Segment Start: ENTRIES SHOWN

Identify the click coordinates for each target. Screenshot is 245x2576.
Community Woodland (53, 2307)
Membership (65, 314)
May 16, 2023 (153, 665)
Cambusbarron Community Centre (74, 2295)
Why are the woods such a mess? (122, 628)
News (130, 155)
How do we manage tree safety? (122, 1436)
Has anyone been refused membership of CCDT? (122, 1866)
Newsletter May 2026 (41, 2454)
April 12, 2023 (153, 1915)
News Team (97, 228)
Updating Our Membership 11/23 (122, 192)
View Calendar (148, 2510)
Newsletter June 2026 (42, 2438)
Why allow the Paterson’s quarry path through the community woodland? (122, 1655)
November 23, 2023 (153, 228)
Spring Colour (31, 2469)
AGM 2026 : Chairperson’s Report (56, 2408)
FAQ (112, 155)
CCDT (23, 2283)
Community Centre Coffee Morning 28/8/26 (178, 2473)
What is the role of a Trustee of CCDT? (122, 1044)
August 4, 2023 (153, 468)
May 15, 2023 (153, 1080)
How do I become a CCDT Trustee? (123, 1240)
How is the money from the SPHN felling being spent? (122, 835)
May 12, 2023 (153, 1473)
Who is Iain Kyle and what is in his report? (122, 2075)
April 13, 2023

Segment End: ENTRIES SHOWN

The expected result is every line above containing the string "Trustee".

What is the role of a Trustee of CCDT? (122, 1044)
How do I become a CCDT Trustee? (123, 1240)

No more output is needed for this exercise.